Even with the original accents freshly remodeled, the homeowners were ready to add something new. Several concept drawings later, they decided to add three custom, triangle-tipped dormers with oval-topped windows. Being true dormers, the additions let natural light seep through the windows into the interior and onto the complementing window seats. Lakeside Exteriors structurally reinforced the roof so it could carry the weight of the dormers. They also resurfaced the faded roof with “high-end asphalt shingles in the Camelot pattern because they are thicker and meant to look like older styles,” says Bush. “Like mascara or eyeliner on a girl,” they used the black on the shutters and the dark roof to highlight the details of the homes crisp, classic beauty.
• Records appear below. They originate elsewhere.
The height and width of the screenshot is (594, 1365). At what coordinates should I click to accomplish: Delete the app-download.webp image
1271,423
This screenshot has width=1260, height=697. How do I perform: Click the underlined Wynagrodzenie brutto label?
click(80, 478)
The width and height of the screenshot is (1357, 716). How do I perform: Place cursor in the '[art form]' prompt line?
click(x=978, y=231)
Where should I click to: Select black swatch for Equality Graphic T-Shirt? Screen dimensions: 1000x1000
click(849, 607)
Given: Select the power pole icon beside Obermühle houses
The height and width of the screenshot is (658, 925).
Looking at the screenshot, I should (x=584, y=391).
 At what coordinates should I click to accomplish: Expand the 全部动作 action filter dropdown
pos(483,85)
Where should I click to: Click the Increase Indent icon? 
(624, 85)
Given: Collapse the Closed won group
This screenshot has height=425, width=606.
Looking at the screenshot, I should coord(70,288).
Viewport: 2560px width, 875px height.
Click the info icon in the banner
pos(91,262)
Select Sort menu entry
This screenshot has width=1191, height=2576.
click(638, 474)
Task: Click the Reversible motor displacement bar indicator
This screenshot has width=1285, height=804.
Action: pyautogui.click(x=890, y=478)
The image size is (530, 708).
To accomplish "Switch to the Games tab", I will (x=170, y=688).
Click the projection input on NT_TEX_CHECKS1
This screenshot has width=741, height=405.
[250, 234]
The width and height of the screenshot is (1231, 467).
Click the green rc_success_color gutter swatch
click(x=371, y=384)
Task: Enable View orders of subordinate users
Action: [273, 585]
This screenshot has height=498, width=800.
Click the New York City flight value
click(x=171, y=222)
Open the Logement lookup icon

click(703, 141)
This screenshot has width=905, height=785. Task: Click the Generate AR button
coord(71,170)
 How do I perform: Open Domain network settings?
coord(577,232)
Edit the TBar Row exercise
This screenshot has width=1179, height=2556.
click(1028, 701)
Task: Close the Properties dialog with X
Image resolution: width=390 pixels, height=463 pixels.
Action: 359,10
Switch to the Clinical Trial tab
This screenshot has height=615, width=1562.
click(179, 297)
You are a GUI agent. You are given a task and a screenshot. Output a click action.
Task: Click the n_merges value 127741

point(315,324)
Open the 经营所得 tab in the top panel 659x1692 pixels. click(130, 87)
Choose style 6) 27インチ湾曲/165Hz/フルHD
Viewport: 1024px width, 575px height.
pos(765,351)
The original front facade was a little flat before the remodel. “We wanted to give it some depth,” says Matt Merrifield, owner of Lakeside Exteriors. “That’s where the front porch came in.” The once crowded, column-confined porch was widened into a larger walkout with full front-door coverage from the weather. Bricks were salvaged from the back yard to create the porch’s base and the curved ceiling was retained. The new columns were modeled to look similar to the old, conserving the classical look of the original porch.
“That house has had a full facelift,” says Bush. “Most of it was cosmetic, some of it was structural, but the house was really transformed.”